A press brake can bend in only one direction because the geometry is based solely on the tooling. In most cases, unless specialized punch and die sets like offset tools are used, most press brakes make one bend per hit and it is in the upward direction.
Conventional single beam folders bend only up as well. The UpDownBend folder can fold in both directions because the leading edge of the bend changes with the direction of the bend; the top of the folding beam blade for positive bends and the bottom of the blade for negative bends. This requires the beam to pivot around a slightly different point to maintain the proper bend line position throughout the bending operation.

Advanced folding machines use a ‘beam-in-beam’design, with one beam inside of another, to handle deflection. The dynamics are different from those of a press brake.

To make up and down bending work with a single beam, two things must happen. One, the beam pivot point must change. Two, the beam must extend outward, away from the machine, in order to get around any flanges that have already been folded. An example would be, we have just bent a 5-in. up flange and now we need a 2-in. down flange. To get into position, the folding beam must move away from the machine 5 in. to get around the first flange.

When using a bidirectional folding system, the operator stands behind the backgauge/sheet support system. The support system adjusts to the size of the part and the surface area decreases for narrow or smaller parts, and increases for better support of larger parts. This feature is done automatically in the part program.
There is also an UpDownBend machine available with an automatic tool changer and a backgauge support system that will pneumatically hold the part in place during the folding process of side one. The operator would only have to rotate the part to side 2 and step on the foot pedal to complete side 2. This process is repeated for all four sides of the part. Tools can automatically be changed during the folding process if needed. 

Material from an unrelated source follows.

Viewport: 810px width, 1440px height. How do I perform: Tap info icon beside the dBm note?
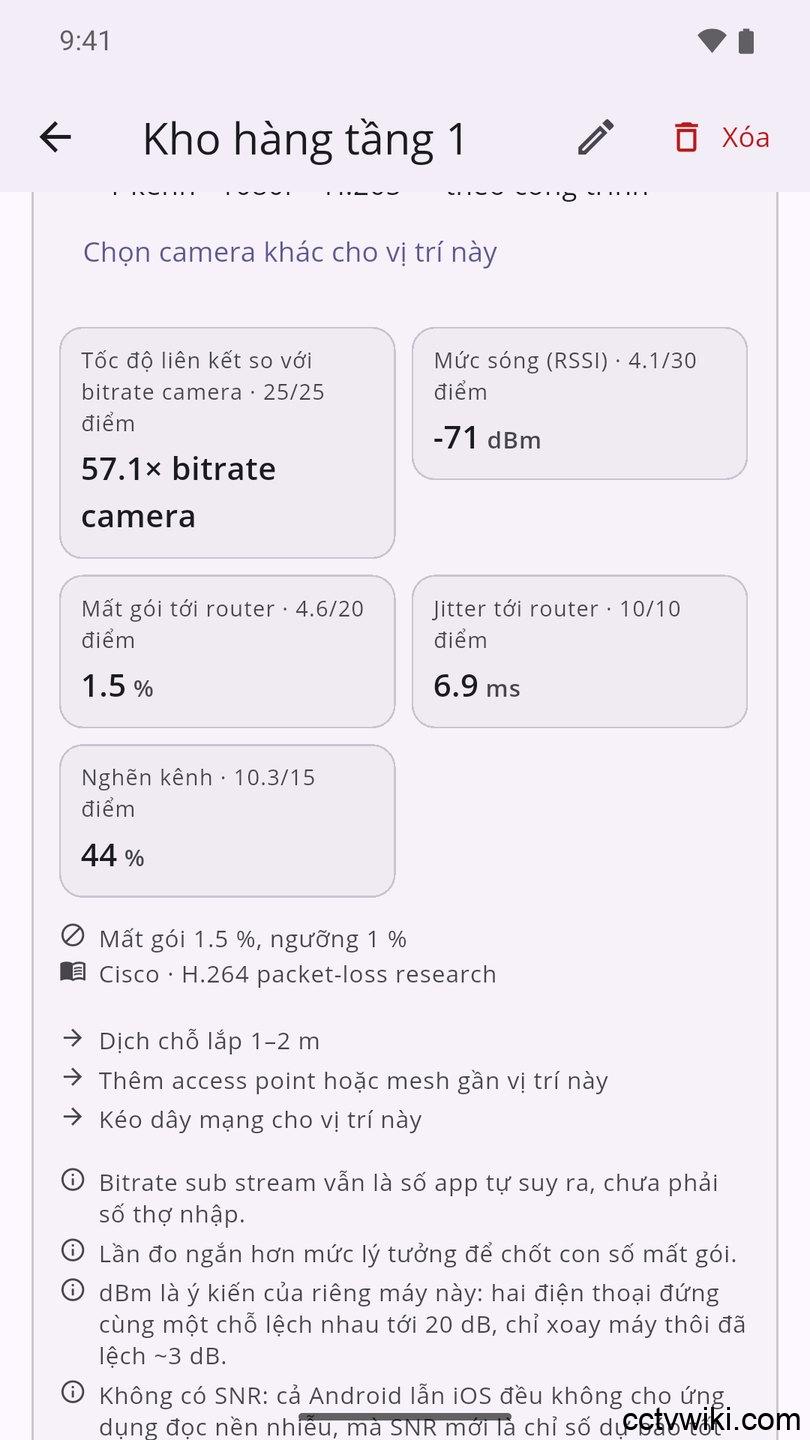(73, 1290)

The operator stands behind the backgauge/sheet support system when using a bidirectional folding system.

An additional feature of this machine with a tool changer and pneumatic support table is its ability to accept a DXF, STEP or GEO file directly. No programming at all. The file is sent to the machine and the CNC takes it from there. Folding sequence and tool set up all complete in the blink of an eye.
Bidirectional, single-beam folding systems handle deflection in a very unique way. Modern folding machines like press brakes have crowning systems to calculate and compensate for deflection during the bending cycle. These systems are very good at ensuring every bend is an accurate bend.

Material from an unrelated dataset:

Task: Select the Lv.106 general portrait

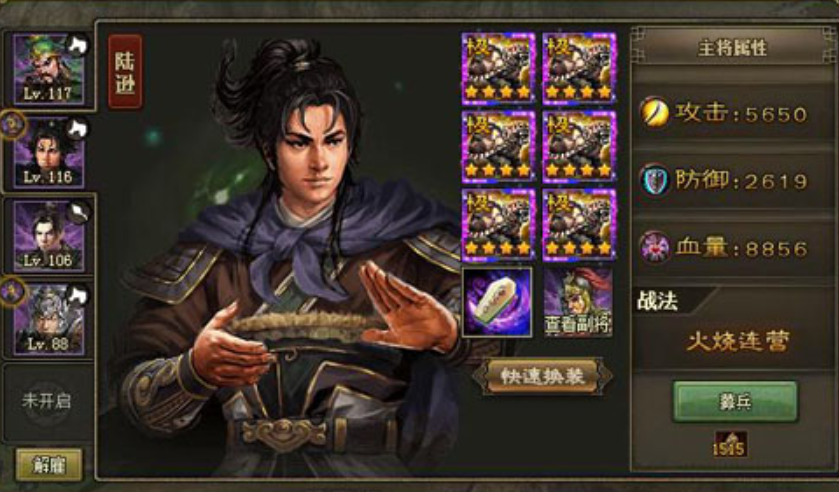Action: [x=49, y=236]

However, there is another approach that eliminates the need for this type of crowning system. In a conventional bending beam, the center – the farthest distance from the end supports makes the connection to the machine frame – experiences the most deflection. The most state-of-the-art folding machines today are engineered to eliminate deflection effects and increase rigidity with a beam-in-beam design. The beam has a smaller beam welded and gusseted inside of it.

Single beam, bidirectional folding is a proven concept and represents a fact that will evolve into commonplace technology, with greater potential in an industry starved for skilled labor. As mentioned earlier, the common skills of a press brake operator have diminished over the years. The modern day folder replaces the skills that an operator had to have. Tool set up, folding sequence, bend compensation and many other functions have been taken out of the operator’s hands and are now applied
automatically, resulting in less material handling, more accurate parts, less scrap and a more profitable bottom line.
If you already use a press brake, a folding machine should make your existing press brakes more productive at what they do best. Let a folder do your large panel work and complicated parts, a folder is a niche machine but together with the press brake, they make a great team.